As American Catholic Radio continues to explore the Nicene Creed in our Easter Season series, I offer my "pastor's take" on the meaning of Church, and sacrament as I lead the assembly in the Creed each weekend.
It used to bother me when Catholics critical of the Church would say, "Father, why does the Church tell us...?" I knew they were referring to the Church's leadership. But I wanted to say, "YOU are the Church!"
To understand what we are as Church, the Creed gives us four adjectives: one, holy, catholic, apostolic.
There is one way for us to really know Jesus and what he is all about,: in the Church, the sacraments, and the teachings of the Church. Though made up of many different people and expressions of Catholic life across the world, the Church remains a unity because God is one, and it professes Jesus as "one Lord," our way, our truth, and our life."
The teaching of the Church is reliable, because it is apostolic—connected to Jesus through his apostles and those who came after to continue the work of Jesus.
Being catholic means that Jesus is fully present in the Church and that it fulfills Jesus' command to carry his message to the ends of the earth. Although it is clothed in many different languages and retold in different cultures, this message of love and forgiveness remains constant.
In our time–as, sadly, in times past–it may be hard for some to call the Church "holy" because of the failings of some Christians. The holiness of the Church is more about what we are all together as Church, as the "Body of Christ." We belong to the Church in order to become holy, to share the life of Jesus through the sacraments.
When we think about these four ways to describe the Church, perhaps it's a bit easier to say "We are the Church."
As it celebrates the sacraments, the Church makes Christ visible to the world. Catholics understand deep down that they are as "Church" when they celebrate the sacraments.Our Profession of Faith in "one baptism" reminds me how much I love baptizing babies!

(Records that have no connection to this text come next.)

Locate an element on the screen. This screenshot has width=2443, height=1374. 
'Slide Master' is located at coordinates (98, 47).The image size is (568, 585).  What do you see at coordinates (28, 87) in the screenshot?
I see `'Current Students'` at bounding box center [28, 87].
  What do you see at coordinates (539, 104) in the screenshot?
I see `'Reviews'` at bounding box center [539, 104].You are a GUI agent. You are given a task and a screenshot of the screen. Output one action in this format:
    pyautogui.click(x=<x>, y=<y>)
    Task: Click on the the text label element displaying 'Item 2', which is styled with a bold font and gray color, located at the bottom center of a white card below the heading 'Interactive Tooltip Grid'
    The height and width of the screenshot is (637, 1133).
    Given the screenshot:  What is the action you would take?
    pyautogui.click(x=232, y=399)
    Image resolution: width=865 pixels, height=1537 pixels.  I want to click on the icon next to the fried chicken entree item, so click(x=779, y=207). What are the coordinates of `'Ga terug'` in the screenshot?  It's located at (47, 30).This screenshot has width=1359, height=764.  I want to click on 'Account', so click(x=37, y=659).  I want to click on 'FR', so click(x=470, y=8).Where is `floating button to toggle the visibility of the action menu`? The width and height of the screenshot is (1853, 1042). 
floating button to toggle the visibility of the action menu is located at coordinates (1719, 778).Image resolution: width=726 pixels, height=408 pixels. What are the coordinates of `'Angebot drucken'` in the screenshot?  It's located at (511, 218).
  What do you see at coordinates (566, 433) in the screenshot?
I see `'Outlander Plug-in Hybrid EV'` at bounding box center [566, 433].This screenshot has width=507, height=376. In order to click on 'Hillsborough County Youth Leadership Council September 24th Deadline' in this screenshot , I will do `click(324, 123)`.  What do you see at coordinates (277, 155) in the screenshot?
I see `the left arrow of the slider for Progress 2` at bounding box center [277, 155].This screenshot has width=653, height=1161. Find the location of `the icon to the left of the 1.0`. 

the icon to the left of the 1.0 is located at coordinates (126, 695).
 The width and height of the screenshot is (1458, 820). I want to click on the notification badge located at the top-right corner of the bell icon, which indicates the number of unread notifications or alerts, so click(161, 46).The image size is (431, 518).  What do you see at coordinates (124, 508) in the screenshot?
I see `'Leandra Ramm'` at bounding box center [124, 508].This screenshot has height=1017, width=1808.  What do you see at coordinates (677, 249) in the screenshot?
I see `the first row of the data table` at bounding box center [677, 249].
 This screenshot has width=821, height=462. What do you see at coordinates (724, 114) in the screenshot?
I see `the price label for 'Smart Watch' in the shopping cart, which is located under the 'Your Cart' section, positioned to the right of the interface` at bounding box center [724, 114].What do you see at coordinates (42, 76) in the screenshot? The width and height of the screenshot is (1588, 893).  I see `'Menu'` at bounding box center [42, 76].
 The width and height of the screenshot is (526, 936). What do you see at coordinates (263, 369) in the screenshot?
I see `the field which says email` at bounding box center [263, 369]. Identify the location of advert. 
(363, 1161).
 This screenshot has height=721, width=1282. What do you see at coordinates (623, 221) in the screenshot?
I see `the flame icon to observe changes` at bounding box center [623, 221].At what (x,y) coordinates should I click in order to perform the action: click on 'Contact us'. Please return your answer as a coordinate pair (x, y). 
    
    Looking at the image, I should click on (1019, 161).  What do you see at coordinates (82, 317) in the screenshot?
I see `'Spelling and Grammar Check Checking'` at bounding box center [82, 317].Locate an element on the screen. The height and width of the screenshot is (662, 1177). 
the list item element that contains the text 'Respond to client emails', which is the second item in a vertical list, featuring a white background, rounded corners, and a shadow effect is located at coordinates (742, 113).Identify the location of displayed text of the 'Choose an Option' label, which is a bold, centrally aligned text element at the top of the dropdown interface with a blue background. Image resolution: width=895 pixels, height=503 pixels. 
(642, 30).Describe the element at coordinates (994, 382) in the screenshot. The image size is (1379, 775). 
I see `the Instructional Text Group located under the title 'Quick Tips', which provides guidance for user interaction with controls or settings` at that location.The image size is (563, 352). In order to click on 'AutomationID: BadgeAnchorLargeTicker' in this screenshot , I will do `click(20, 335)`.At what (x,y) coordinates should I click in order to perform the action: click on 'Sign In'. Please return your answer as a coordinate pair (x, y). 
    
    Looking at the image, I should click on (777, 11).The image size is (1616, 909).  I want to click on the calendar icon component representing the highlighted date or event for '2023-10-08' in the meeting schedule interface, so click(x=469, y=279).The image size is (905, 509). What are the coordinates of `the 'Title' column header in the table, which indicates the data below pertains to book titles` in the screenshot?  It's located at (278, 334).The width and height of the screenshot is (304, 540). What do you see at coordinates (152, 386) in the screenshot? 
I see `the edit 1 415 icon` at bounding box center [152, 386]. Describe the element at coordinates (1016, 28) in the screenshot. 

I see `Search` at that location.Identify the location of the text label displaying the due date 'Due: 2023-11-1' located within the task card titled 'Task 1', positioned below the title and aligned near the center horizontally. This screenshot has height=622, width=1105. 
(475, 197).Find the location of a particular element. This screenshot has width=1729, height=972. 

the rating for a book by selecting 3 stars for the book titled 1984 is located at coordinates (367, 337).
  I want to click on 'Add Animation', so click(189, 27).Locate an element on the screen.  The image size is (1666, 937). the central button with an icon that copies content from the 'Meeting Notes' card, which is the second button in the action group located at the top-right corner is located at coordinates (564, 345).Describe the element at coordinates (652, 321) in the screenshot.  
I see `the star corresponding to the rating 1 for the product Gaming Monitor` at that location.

It's such a visual sacrament, with the water, the fragrant oil, the white baptismal robe, the lighted candle, and the proud family members gathered around. A crying baby doesn't hurt the effect, either!
In such sacramental moments (including all the sacraments), we profess our connection to the life of the Risen Jesus. We don't always need the Creed's theological terms to explain how important it is to be joined to Jesus through Baptism and the other sacraments—although our weekly Profession of Faith in them is important!
As parents seek to give all of themselves to their children, as a parish community gathers to embrace its newest members (infant and adult), we understand how God's life flows through us. That life has power to sustain us. In joyful celebrations, we sing our gratitude. In sad times, we entrust ourselves to God's love. In moments of sinfulness, we seek forgiveness.
We don't need many more words to "confess one baptism" and thus to acknowledge everything that the life of Jesus, given to us in the sacraments of the Church, means to us. These powerful signs speak loudly!